_What is expected_: Using the data below, restate exactly every line from the one with "How do I perform: Click" up to and including the one with "This screenshot has". No picture belongs in it.

_Data listing_:

╔══

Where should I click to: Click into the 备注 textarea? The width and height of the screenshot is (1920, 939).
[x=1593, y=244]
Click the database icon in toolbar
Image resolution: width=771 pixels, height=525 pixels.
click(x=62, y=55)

╚══
╔══

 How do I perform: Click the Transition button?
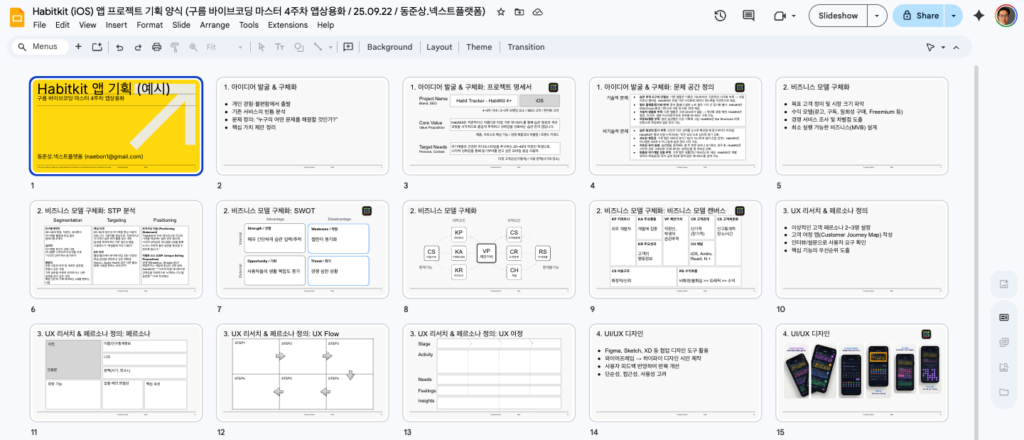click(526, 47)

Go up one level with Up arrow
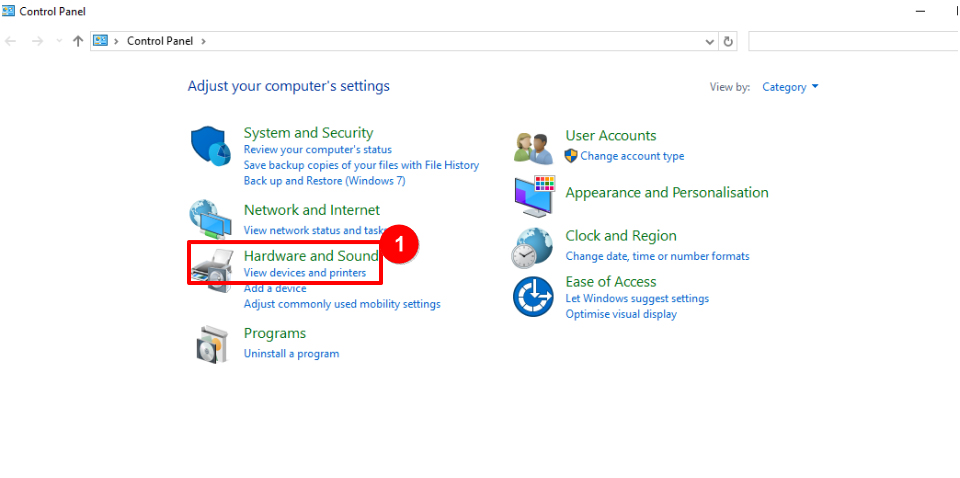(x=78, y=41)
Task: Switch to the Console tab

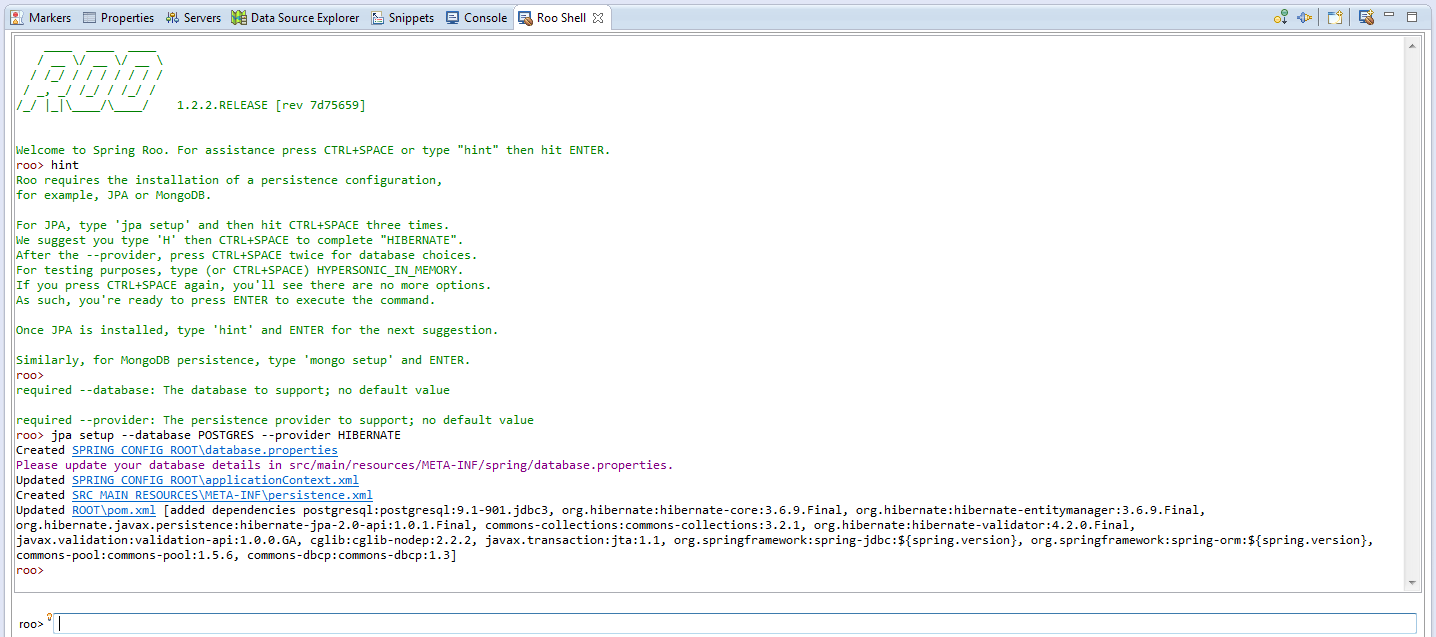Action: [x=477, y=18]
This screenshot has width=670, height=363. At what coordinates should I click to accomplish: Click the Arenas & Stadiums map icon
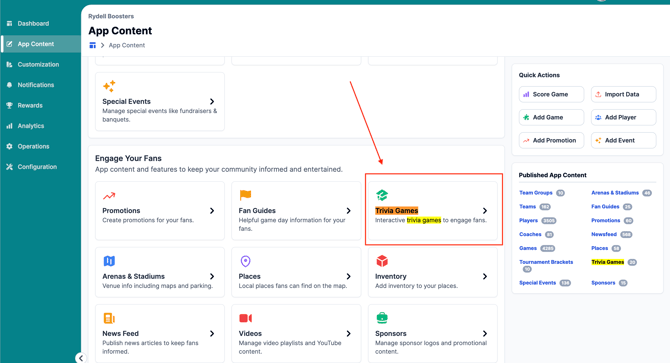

╚══

_Answer to the problem_:
 How do I perform: Click the Transition button?
click(526, 47)

Go up one level with Up arrow
(x=78, y=41)
Task: Switch to the Console tab

Action: [x=477, y=18]
This screenshot has width=670, height=363. At what coordinates should I click to accomplish: Click the Arenas & Stadiums map icon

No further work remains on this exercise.